The Systematized Nomenclature of Medicine-Clinical Terms (SNOMED-CT)—a comprehensive clinical terminology originally created by the College of American Pathologists—is an on-going effort to define clinical concepts and terminology variants. It is one of a suite of designated standards for use in U.S. federal government systems for the electronic exchange of clinical health information and also is a required standard in interoperability specifications of the U.S. Healthcare Information Technology Standards Panel.
In April last year, SNOMED-CT was purchased by the International Health Terminology Standards Development Organization (IHTSDO), a non-for-profit association in Denmark that maintains and distributes the system.
Maria Hendrickson, a software architect with Philips Healthcare, presented an overview of SNOMED-CT and its utilization for clinical systems in a narrated electronic poster presentation at the 2008 HIMSS conference.
“The terminology is made up of concepts, which is a single unique clear idea such as ‘myocardial infarction,’ and terms, which are alternate labels for the concept such as ‘heart attack,’” she said. “In addition, each concept can belong to multiple parent concepts, such as a pressure sore on the back that will belong to both the ‘disorder of the back’ and ‘pressure sore’ concepts.
“SNOMED-CT covers many aspects of the care process including assessment, planning, implementation, and evaluation,” she said. “It currently contains more than 357,000 concepts and more than 600,000 terms.”

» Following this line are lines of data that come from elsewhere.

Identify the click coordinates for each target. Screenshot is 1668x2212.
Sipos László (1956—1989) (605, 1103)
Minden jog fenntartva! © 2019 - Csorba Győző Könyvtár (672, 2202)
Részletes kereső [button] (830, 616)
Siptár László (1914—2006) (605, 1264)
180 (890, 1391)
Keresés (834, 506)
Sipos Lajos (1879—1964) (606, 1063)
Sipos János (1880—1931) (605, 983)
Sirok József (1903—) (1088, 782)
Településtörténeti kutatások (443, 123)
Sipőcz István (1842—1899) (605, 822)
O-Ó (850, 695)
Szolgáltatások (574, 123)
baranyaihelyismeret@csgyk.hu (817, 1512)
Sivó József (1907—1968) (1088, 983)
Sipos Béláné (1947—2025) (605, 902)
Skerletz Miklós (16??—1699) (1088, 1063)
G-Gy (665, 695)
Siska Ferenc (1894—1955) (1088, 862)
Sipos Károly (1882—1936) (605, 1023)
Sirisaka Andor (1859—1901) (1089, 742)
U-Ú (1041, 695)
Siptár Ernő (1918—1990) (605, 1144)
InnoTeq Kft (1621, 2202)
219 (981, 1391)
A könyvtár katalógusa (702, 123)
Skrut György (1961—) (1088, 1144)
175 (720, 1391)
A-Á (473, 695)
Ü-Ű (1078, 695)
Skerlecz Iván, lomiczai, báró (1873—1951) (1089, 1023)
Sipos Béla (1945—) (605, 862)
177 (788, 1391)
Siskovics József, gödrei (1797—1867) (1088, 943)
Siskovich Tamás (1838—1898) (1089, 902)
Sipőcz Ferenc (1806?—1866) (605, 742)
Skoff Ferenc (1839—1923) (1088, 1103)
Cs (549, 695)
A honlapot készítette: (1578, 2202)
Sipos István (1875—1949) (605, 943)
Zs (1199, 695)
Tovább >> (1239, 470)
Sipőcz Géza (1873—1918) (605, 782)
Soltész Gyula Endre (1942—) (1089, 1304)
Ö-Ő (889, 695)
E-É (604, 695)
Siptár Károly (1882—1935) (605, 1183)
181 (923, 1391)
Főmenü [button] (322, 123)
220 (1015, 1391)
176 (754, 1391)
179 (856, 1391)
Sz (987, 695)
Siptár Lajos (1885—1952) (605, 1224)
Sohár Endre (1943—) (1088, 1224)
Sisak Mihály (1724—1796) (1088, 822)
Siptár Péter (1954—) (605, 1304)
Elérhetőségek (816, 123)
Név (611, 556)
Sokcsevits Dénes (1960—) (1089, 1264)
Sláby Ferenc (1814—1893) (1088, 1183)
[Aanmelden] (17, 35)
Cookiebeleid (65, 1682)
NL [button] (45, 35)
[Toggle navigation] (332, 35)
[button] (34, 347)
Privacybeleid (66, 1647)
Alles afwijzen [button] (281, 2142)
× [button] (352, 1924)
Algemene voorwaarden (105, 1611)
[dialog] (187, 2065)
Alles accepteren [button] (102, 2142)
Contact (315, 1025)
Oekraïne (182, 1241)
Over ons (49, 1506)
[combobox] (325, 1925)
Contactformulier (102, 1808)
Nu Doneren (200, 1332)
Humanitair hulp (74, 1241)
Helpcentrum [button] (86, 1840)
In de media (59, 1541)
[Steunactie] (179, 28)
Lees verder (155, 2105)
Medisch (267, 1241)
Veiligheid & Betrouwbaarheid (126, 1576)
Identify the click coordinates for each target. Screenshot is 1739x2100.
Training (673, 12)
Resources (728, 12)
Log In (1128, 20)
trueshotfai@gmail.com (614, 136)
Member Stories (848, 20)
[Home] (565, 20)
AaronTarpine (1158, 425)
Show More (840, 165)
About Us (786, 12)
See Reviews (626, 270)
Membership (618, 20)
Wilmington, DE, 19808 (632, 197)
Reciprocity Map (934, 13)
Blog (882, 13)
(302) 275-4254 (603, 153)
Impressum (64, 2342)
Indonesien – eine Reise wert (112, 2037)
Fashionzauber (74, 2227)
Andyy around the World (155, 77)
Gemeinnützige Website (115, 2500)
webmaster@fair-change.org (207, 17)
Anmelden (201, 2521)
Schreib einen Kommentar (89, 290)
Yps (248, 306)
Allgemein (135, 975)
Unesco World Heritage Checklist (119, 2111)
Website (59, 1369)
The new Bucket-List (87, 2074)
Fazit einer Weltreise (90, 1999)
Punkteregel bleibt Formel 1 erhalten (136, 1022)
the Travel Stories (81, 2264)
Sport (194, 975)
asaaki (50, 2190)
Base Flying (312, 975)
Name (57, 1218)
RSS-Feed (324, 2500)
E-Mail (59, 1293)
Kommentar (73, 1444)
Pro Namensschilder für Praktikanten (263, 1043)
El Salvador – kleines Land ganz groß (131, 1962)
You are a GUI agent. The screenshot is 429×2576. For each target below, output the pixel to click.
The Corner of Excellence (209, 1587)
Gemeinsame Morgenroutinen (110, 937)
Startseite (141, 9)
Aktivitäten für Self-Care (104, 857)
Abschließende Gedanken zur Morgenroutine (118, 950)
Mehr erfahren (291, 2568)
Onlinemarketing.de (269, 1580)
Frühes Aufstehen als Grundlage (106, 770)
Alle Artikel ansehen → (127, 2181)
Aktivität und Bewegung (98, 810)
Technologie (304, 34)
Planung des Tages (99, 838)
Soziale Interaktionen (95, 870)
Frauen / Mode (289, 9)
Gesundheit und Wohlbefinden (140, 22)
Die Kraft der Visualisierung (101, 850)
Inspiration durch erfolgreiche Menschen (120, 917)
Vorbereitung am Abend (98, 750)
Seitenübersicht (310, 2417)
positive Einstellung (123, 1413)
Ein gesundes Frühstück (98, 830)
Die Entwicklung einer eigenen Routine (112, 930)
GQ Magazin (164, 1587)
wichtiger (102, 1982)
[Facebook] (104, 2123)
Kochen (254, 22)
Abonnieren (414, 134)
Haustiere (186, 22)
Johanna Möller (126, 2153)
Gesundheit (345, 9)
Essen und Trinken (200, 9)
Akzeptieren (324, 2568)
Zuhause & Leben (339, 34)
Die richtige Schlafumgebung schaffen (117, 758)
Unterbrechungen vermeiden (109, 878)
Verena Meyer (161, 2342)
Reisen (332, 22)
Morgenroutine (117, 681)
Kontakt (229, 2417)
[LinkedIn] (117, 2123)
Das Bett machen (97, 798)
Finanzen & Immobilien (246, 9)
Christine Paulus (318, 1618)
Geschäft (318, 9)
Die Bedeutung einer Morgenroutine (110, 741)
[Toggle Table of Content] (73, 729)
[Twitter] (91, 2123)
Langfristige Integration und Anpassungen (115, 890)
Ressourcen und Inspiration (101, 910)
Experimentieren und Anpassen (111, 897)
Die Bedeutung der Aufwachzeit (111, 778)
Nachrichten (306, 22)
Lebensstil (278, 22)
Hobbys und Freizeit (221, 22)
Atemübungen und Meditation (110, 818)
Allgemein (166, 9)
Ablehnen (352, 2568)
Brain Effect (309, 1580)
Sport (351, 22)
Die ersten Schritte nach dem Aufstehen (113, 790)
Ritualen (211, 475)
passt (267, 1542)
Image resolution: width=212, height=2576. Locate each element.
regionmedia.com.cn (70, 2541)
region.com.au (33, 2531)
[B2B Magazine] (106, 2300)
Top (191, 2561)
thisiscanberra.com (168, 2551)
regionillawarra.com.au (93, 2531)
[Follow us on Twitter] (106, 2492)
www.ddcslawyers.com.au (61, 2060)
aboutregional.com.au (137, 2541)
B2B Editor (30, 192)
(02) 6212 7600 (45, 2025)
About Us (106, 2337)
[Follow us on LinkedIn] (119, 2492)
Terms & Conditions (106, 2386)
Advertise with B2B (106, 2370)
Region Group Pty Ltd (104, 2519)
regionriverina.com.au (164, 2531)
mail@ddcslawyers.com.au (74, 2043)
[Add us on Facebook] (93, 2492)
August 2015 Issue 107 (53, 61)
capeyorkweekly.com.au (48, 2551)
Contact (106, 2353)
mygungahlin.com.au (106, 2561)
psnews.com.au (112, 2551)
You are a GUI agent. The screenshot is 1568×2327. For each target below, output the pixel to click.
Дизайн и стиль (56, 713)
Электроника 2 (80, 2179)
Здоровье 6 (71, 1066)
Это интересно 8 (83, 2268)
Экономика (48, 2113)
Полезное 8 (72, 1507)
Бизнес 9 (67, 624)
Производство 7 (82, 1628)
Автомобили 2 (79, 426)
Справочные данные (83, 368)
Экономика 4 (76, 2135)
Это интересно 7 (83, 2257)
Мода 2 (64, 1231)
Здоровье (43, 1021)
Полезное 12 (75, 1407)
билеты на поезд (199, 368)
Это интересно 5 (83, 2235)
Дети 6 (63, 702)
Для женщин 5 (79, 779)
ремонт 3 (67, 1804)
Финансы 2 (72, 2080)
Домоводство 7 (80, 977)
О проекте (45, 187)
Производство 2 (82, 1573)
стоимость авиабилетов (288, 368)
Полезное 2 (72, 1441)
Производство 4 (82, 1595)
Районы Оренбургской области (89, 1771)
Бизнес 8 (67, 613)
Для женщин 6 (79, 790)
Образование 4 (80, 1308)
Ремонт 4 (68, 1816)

The terminology also is continually evolving, with a twice-yearly distribution of updates to its database.
One of the advantages to using SNOMED-CT in clinical information systems is that it allows for easier searching in data analysis—a critical tool in evidence-based medicine. It also is fully international in its scope. It is used by more than 40 countries and available in Spanish, German, and English versions, with Danish and Swedish versions in progress and a French version in the beginning phases of translation, according to Hendrickson.
The SNOMED-CT terminology also is mapped to a variety of other terminology systems through the National Library of Medicine’s Unified Medical Language System. In addition, medical disease coding systems such as the International Classification of Disease (ICD-9) have mappings available allowing for the interchange of terminologies.
For clinical information system designers, these mappings permit the use of multiple terminologies as an interface for a specific user audience; which can then point to specific SNOMED-CT reference terminology in a manner that is transparent to the user. This enables the utilization of many reference terminologies within one information system, Hendrickson noted.
On an enterprise and global level, SNOMED-CT allows for coded elements to undergo analysis, data to be benchmarked across sites, and the exchange of information among different systems utilizing the Health Level 7 (HL7) language.
“SNOMED-CT is computer friendly, has frequent releases, is extensive in its scope, and is becoming the standard worldwide,” Hendrickson said.